- **課題 1**: 本文で「半日後、至極丁寧な文章で」から始まる段落を、主な事実を残したまま箇条書きに書き直してください。

------ 本文 ------

ダンス講師の人集めと並行して、ダンスのコンセプトについて、認識のすり合わせをおこなわなくてはならない。

曲や構成なども、ふわっとでよいから決めておかないと、動き出すことができず、時間だけが過ぎていってしまう。

僕は荏原高校の田中先生にLINEを送ってみた。

だいたい以下のような内容である。

「はじめまして!ダンスよろしくお願いします!一回会って、どんな感じでいくか話しましょう!」

まるで大学のサークルのような文面である。

半日後、至極丁寧な文章で、まだそもそも上からGOサインが出ていないのでなんともお伝えいたしかねます、やめときましょう、という旨の、非常に現実的な回答がきた。

ここで引いてはいけない、このマッチョ先生は、体当たりのコミュニケーションを求めているはず。僕は、試されている。僕は、それに応えなければならない。

僕は、相手のことも最大限考慮したうえで、いまの自分にできる精一杯の気持ちを送った。

「ですよねー。」

完敗である。さすが社会人。

自分も社会人の端くれだとは思っていたが、相手は想像以上に大人であった。

マッチョ先生かと思っていたが、かなりのインテリジェンスだった。

その後のやり取りで、田中先生とは、

決起集会で話しましょう!ということで決着した。

------

- **課題 2**: エントリーの中で、文字列「Size」を含む行の数を答えてください。大文字と小文字は区別し、数字だけを書いてください。

------ 対象エントリー ------

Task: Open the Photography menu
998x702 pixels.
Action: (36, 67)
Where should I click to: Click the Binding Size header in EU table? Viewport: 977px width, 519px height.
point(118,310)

------

- **正解 1**:
- 半日後に返信がきた。
- 至極丁寧な文章だった。
- まだそもそも上からGOサインが出ていないので、なんとも伝えられないという内容だった。
- やめておきましょうという旨の、非常に現実的な回答だった。

- **正解 2**: 1